AIは人から仕事を奪い、いずれ心を持つという。
神となったAIが世界を一から最後まで創造するお話。『国立博物館物語』
AIに支配されない生き方に必要な、STEM→STEAMを物語で理解する。
AIが人に取って代わり、人の仕事を奪うかも知れないという議論が話題です。
囲碁の世界チャンプはAIに破れ、AIによる自動車運転技術にはグローバルからベンチャーまで大きな投資があつまり、タクシー運転手もAIに代わると予見されています。
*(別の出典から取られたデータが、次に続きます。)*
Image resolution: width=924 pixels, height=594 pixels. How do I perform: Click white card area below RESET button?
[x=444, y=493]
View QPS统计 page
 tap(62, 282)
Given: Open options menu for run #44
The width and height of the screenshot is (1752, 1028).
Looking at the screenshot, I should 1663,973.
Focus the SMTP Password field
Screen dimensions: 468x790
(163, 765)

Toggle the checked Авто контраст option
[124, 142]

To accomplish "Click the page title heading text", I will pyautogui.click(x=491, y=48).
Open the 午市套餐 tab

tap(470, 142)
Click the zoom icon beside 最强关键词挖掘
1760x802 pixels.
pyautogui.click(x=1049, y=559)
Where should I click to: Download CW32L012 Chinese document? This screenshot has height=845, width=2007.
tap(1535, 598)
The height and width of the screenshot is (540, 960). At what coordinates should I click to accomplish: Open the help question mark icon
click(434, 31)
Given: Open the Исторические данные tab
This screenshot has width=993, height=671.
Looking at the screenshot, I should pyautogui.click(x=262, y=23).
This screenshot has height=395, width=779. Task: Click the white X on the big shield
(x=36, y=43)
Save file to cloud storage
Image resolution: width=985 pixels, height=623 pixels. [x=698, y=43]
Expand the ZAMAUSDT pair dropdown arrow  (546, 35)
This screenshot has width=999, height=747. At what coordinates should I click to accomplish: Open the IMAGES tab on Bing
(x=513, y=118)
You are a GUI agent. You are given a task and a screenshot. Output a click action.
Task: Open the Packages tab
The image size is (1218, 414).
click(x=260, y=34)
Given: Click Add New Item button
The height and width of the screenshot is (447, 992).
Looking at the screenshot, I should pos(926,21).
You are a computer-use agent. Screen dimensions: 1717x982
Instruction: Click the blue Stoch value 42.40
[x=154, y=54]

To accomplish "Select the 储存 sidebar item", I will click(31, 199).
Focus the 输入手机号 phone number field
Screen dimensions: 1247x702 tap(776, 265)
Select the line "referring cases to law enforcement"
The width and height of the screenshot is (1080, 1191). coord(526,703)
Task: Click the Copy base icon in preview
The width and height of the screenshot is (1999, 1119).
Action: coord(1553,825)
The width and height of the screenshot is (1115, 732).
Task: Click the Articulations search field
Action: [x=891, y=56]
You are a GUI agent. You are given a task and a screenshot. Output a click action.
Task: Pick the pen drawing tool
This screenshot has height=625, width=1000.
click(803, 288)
記事では、法令や保険制度も、それにあわせて変わっていくと言います。
病状に最適な処方もAIが選び、いずれは、人の心を持つとも記事は言います。
映画MATRIXでは、AIが世界の支配者でした。
そして、今回紹介させていただくマンガ『国立博物館物語』の中では、AIが世界を創造しています。
[引用:岡崎二郎 国立博物館物語 (ビッグコミックス)]
上野公園の美術館が連なる一帯にある「新東京博物館」は、ニューロ・チップAIを搭載するコンピュータ「スーパーE」を使い、白亜紀後期の恐竜時代を体験できるアミューズメントパークを設立する準備をしていました。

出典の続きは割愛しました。